LAUSR

Objective To explore the neuroprotective effect and the related mechanisms of echinacoside (ECH) in 1-methyl-4-phenyl-1,2,3,6-tetrahydropyridine (MPTP)-induced Parkinson’s disease (PD) mice. Methods Parkinson’s disease is induced in mice by MPTP and the neurobehaviors of mice in different groups are observed. Then, immunohistochemistry and Western blot analysis are adopted to measure the expression of tyrosine hydroxylase (TH) and α-synuclein in the substantia nigra (SN). The content of dopamine (DA) and other neurotransmitters in the brain is detected by high-performance liquid chromatography. The expression of nerve growth factors and inflammatory factors in SN in mice in each group is measured by quantitative polymerase chain reaction. Finally, the expression of oxidative stress-related parameters in each group is measured.

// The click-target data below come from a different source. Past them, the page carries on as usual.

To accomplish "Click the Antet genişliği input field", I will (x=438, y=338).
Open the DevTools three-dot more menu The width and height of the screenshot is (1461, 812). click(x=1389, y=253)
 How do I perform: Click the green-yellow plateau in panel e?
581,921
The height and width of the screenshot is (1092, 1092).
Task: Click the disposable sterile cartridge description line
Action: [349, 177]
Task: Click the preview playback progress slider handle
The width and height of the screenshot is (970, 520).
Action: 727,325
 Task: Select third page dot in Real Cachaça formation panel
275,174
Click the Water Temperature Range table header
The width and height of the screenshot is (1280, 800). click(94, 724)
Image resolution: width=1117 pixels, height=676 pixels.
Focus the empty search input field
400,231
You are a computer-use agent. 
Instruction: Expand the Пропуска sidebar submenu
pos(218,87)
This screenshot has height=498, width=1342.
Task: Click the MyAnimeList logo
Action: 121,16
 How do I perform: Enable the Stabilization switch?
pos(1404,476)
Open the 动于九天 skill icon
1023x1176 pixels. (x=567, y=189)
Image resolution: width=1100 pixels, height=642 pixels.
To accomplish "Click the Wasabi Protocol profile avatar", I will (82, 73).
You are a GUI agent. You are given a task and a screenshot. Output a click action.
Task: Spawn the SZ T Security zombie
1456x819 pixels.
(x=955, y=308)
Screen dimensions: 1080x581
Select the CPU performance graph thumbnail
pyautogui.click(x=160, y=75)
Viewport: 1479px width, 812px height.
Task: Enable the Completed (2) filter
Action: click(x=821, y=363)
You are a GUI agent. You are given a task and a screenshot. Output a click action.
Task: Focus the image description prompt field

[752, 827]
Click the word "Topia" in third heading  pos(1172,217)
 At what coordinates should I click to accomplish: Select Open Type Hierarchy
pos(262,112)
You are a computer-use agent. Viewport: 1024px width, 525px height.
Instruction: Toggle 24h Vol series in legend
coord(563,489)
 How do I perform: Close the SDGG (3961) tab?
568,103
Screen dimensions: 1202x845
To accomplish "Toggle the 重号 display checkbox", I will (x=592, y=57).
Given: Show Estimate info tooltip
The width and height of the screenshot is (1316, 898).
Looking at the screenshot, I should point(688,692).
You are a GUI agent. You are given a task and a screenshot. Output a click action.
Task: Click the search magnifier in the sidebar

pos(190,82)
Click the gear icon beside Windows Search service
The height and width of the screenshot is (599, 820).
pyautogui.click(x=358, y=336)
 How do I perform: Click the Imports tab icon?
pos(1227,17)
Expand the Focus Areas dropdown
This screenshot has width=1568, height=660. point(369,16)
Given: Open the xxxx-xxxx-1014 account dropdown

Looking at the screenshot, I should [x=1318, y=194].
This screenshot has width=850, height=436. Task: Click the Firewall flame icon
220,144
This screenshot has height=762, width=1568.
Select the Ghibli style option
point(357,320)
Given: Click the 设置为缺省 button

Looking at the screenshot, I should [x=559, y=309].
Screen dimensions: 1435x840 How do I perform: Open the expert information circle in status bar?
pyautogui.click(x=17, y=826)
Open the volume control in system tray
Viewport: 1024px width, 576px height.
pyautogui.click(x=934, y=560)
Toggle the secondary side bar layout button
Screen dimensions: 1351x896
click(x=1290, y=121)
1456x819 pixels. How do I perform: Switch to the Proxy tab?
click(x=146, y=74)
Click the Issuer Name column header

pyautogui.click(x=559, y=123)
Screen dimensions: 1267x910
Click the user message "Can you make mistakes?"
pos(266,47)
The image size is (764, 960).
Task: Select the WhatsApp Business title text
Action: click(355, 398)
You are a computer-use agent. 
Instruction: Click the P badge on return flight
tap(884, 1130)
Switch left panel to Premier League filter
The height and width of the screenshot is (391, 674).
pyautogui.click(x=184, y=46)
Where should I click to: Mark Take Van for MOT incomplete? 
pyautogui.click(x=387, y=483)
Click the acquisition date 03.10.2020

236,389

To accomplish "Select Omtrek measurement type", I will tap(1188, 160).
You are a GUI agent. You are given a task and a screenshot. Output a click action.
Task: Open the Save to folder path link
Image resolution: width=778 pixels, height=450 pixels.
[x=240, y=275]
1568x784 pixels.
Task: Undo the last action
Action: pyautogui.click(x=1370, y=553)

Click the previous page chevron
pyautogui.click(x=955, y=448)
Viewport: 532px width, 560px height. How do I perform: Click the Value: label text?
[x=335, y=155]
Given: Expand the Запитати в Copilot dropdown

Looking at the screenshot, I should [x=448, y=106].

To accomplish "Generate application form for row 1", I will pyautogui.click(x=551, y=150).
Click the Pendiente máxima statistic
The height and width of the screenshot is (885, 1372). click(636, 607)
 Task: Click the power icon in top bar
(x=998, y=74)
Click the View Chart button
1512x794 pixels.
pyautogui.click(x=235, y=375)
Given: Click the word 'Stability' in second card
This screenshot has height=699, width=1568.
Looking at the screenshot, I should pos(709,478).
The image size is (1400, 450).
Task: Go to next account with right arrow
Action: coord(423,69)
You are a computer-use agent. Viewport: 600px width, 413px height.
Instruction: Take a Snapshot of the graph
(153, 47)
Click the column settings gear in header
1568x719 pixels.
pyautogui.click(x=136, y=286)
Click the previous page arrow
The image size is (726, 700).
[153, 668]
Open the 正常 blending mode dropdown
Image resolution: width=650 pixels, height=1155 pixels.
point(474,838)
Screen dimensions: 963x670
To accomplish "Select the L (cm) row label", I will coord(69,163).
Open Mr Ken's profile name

Results Compared with the model group, the pole-climbing time among mice in the moderate and high-dose ECH groups is significantly reduced (P < 0.01). The rotarod staying time, as well as fore and hind-limb strides, shows a significant increase (P < 0.01), as does spontaneous activity (P < 0.01). Moreover, the expression levels of TH, DA, glial cell line-derived neurotrophic factor, and brain-derived neurotrophic factor in SN in mice show significant increases in these two groups (P < 0.01). The content of superoxide dismutase, catalase, and glutathione peroxidase indicates significant increases in the low, moderate, and high-dose ECH groups (P < 0.01), and the content of MDA was reduced (P < 0.01). In the high-dose ECH group, the expression of interleukin (IL) 6 and tumor necrosis factor-α is significantly reduced (P < 0.01), while the expression of IL-10 shows a marked increase (P < 0.01) alongside a decrease in the expression of α-synuclein (P < 0.01). Conclusion Echinacoside improves neurobehavioral symptoms in PD mice and significantly increases the expression of TH and DA. The neuroprotective effect potentially correlates with anti-inflammation and anti-oxidation actions, promotes the expression of nerve growth factor, and reduces the accumulation of α-synuclein.